呆然と上半身を起こしてる萌志の肩をそっと押して元の位置に戻す。
されるがまま、ぽすりと寝転ぶ萌志。
よしよし。
そのままおねんねしな。
いってらっしゃい、夢の世界。
俺帰るから。
謎の頷きを萌志に向け、今度こそ俺はベッドを降りる。
「いやいや、何もなかったことにすんな。」
俺の手首をとらえて、萌志がのっそり起き上がる。
がしがしと頭を掻きながら、大きなあくびをしている。
そして恨めしそうな顔で俺を見た。
「……帰るの?」
そうだよ。
頷きながら萌志の欠伸がうつってしまう。
「……帰り道分かんの?」
……分かりません。
「朝ごはん買ってないけど、どうすんの?コンビニに一人で入れんの?」
……入れません。
「その服で帰んの?パンツ見えてるけど。

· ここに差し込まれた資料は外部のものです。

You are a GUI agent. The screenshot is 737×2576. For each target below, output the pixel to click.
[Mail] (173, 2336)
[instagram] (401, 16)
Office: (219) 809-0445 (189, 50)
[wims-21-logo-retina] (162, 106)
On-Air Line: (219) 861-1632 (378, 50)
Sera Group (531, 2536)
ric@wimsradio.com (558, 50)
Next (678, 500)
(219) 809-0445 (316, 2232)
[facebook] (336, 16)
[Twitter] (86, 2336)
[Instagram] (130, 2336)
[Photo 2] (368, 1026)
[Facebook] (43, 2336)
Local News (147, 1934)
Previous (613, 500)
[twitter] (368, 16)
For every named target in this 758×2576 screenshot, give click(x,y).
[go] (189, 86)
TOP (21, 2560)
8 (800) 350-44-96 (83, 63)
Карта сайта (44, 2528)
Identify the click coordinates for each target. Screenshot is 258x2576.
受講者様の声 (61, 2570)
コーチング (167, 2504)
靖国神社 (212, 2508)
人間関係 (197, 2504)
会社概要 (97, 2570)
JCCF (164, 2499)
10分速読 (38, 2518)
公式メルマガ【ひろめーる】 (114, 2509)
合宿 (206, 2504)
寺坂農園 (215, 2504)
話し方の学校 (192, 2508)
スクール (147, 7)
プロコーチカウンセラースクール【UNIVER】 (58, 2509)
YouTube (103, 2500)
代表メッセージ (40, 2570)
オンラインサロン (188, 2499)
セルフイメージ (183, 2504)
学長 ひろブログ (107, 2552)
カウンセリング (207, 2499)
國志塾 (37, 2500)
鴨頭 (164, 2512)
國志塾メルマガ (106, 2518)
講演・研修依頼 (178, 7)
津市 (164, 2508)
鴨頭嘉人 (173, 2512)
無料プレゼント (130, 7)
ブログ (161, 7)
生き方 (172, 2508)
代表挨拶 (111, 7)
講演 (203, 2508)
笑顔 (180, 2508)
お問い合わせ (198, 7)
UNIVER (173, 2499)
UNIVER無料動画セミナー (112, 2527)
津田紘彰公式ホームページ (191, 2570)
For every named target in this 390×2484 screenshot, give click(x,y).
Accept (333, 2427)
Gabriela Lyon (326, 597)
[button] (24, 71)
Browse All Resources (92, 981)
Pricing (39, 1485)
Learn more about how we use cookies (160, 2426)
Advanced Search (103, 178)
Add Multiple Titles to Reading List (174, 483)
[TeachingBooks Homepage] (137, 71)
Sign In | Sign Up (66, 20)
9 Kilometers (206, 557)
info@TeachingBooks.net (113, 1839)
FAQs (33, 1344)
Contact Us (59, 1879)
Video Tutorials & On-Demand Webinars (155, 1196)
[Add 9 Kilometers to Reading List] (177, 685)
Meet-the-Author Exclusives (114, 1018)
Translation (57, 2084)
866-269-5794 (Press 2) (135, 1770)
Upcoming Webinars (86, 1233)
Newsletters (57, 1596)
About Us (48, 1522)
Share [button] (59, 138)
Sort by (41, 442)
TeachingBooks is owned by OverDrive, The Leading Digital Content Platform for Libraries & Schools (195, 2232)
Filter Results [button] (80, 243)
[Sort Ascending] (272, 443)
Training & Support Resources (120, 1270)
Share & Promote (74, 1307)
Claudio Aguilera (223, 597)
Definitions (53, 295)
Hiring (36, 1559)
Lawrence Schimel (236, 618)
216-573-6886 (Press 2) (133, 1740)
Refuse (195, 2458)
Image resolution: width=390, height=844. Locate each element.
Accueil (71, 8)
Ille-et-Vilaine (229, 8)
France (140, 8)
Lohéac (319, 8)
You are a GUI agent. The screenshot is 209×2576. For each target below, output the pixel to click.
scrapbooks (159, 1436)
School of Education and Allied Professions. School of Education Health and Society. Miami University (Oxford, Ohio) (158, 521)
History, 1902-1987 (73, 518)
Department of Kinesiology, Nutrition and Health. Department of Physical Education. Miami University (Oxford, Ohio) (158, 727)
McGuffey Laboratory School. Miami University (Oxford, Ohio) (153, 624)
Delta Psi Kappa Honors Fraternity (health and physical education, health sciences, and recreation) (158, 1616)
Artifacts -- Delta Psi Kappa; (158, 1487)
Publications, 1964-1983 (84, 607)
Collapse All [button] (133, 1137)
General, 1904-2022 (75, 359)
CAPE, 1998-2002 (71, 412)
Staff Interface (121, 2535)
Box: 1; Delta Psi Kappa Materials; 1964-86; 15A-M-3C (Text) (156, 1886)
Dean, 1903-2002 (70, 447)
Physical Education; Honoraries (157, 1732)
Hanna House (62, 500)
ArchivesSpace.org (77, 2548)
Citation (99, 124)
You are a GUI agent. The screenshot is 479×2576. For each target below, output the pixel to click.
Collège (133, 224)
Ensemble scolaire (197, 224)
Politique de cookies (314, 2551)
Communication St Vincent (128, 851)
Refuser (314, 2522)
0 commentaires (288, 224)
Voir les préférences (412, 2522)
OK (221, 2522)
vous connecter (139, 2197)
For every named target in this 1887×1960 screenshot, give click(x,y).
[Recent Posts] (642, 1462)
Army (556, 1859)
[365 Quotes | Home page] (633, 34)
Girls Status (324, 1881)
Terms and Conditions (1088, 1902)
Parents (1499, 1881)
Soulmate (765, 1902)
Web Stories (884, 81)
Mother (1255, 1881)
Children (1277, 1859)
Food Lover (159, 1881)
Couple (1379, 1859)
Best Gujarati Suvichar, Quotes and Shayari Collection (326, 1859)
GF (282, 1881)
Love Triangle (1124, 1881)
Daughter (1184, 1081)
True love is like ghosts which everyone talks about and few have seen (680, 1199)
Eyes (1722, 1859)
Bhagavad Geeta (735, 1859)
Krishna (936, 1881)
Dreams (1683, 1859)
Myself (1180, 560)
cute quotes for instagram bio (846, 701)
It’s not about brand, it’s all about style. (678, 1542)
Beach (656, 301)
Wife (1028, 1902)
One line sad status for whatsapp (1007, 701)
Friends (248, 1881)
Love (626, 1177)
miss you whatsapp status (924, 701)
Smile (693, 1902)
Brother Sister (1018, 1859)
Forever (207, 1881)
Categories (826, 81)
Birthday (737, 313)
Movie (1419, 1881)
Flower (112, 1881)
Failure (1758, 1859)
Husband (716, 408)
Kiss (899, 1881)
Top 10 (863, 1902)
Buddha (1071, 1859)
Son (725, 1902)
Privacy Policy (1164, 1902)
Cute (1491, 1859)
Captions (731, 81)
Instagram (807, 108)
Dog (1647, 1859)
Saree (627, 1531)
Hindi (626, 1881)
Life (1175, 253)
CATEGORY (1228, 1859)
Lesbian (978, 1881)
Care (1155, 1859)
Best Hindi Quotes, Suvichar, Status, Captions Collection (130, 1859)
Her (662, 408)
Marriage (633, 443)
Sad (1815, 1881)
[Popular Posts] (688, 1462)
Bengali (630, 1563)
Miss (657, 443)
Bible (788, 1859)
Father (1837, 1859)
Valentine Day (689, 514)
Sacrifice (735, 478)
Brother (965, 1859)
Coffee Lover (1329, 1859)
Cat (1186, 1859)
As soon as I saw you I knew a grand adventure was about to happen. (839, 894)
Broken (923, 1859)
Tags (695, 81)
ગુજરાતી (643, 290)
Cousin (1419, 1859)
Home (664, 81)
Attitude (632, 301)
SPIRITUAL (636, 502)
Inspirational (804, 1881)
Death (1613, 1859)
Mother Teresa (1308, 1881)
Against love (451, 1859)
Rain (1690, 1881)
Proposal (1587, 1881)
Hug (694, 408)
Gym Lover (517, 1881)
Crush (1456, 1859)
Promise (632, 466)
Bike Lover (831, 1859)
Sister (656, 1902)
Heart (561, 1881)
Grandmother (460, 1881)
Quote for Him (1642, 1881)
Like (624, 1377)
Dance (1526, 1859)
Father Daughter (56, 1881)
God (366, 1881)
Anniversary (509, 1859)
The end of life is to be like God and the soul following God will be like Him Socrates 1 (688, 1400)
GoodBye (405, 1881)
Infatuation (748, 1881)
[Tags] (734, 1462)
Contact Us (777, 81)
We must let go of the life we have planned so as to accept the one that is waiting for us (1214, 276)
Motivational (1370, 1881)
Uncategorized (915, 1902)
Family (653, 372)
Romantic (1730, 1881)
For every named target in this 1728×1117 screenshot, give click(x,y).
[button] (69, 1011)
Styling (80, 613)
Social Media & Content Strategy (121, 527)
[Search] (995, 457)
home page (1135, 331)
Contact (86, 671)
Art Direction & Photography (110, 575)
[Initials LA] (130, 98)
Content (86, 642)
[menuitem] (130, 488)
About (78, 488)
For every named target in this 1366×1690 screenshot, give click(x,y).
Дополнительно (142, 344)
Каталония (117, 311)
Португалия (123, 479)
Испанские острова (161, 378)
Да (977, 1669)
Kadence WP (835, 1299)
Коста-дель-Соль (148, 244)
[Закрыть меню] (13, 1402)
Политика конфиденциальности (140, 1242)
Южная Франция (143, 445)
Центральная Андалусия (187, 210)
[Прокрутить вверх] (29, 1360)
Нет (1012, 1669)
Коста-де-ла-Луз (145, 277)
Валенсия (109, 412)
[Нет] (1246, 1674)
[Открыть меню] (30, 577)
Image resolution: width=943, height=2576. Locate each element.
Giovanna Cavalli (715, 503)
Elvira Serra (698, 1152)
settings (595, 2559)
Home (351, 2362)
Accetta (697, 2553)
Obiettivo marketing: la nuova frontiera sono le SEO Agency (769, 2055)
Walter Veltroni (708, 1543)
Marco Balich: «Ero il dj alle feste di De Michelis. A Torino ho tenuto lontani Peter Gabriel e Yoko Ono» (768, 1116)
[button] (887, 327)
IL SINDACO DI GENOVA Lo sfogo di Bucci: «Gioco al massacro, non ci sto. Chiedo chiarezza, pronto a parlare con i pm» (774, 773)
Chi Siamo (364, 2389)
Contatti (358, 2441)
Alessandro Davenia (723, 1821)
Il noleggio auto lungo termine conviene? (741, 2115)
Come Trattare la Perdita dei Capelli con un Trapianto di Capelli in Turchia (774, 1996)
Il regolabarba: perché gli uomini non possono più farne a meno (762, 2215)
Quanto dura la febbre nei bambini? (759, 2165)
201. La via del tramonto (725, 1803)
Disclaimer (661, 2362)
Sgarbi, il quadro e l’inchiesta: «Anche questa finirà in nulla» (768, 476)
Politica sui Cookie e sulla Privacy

」
………。
腰ひもがほどけてずれ落ちそうなそれを見下ろす。
思いっきり腰骨とパンツのゴムが見えてる。
そっと短パンを持ち上げた。
何も言い返せず、真顔になる俺を見て萌志が小さく噴き出した。
「着替え、サイズ合わないかもしれないけどマシなの貸すから。それからコンビニ行こ。」
俺ほんとに赤ちゃんかよ。
……このままだとただのダメ人間になりそう。